Anxiety is common in young people’s lives, especially in the school arena where they are under constant academic & social pressure. A little stress is normal, perhaps even healthy, but what happens when your child’s life is dominated by worry? This can make your child feel insecure and scared. As a result, they often feel less confident in their abilities to solve problems and manage every day situations.
Anxiety disorders are among the most common mental health conditions. That's partly because everyone experiences stress and worry. There are many different types of anxiety disorders, with different symptoms. But they all share one common trait — prolonged, intense anxiety that is out of proportion to the present situation and affects a person's daily life and happiness.
It’s normal for children to occasionally forget their homework, daydream during class, act without thinking, or get fidgety at the dinner table. But inattention, impulsivity, and hyperactivity are also signs of attention deficit hyperactivity disorder (ADHD or ADD). ADHD can lead to problems at home and school and affect your child’s ability to learn and get along with others. The first step to addressing the problem and getting your child the help he or she needs is to learn to recognize the signs and symptoms of ADHD.
Childhood depression is different from the normal "blues" and everyday emotions that occur as a child develops. Just because a child seems sad doesn't necessarily mean he or she has significant depression. If the sadness becomes persistent, or if disruptive behavior that interferes with normal social activities, interests, schoolwork, or family life develops, it may indicate that he or she has a depressive illness. Keep in mind that while depression is a serious illness, it is also a treatable one.
Each child grieves significant life changes (e.g., divorce, death, moving) in his or her own way. As reactions can vary according to age, cognitive & developmental ability, and personality, children in the same family may react differently. Some children develop traumatic grief responses, making it even harder to cope. When this happens children get “stuck” in negative images, thoughts and feelings about the life changes. This can make it harder to do schoolwork, behave at home, and interact well with friends.
Therapy can help with their feelings and reactions to promote healing & develop positive coping. By helping children develop the tools to manage anxiety, refrain from catastrophic thinking and focus on the positive, they will become better equipped to adjust to major life changes both now and in the future
Disruptive behavior disorders are among the easiest to identify because they involve behaviors that are readily seen such as temper tantrums, physical aggression (such as attacking other children), excessive argumentativeness, lying, stealing, and other forms of defiance or resistance to authority.
Early identification and treatment may, however, increase the chances that your child can learn to control these behaviors.

### EXERCISE DATA:
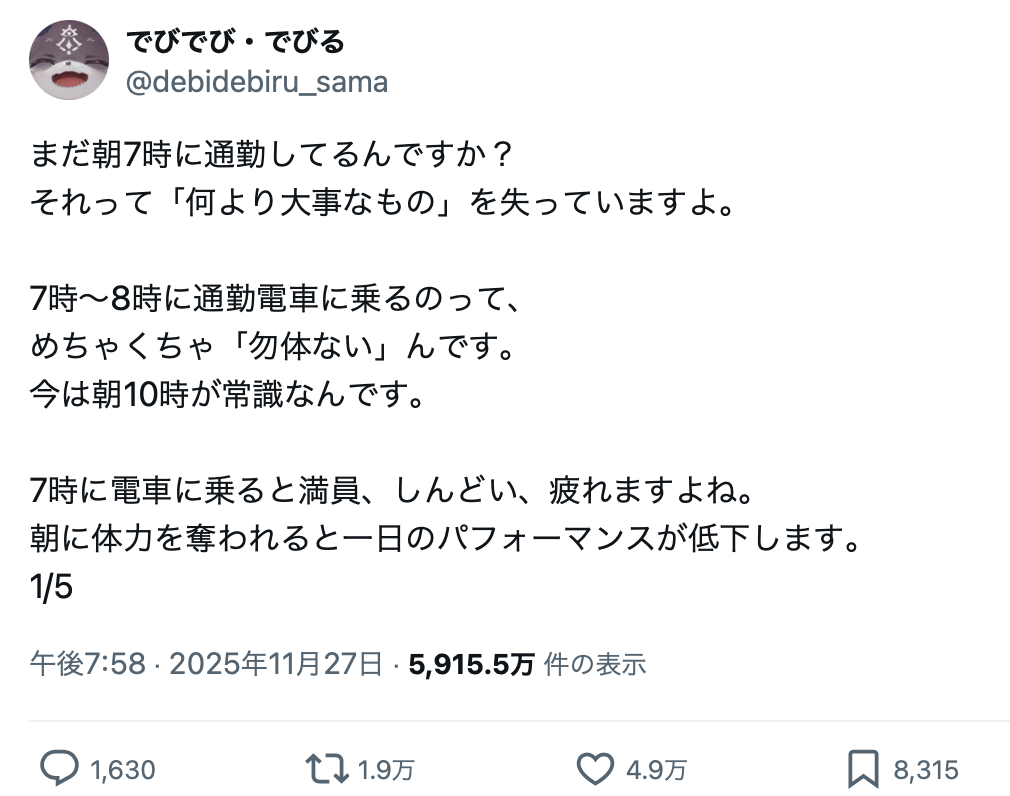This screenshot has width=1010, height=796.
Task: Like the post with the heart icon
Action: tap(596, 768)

* * *

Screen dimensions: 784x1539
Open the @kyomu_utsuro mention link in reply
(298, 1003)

### EXERCISE:
Reproduce the passage on children's mental health word for word, starting with "Anxiety disorders are" and going on through "symptoms of ADHD.".

### EXERCISE SOLUTION:
Anxiety disorders are among the most common mental health conditions. That's partly because everyone experiences stress and worry. There are many different types of anxiety disorders, with different symptoms. But they all share one common trait — prolonged, intense anxiety that is out of proportion to the present situation and affects a person's daily life and happiness.
It’s normal for children to occasionally forget their homework, daydream during class, act without thinking, or get fidgety at the dinner table. But inattention, impulsivity, and hyperactivity are also signs of attention deficit hyperactivity disorder (ADHD or ADD). ADHD can lead to problems at home and school and affect your child’s ability to learn and get along with others. The first step to addressing the problem and getting your child the help he or she needs is to learn to recognize the signs and symptoms of ADHD.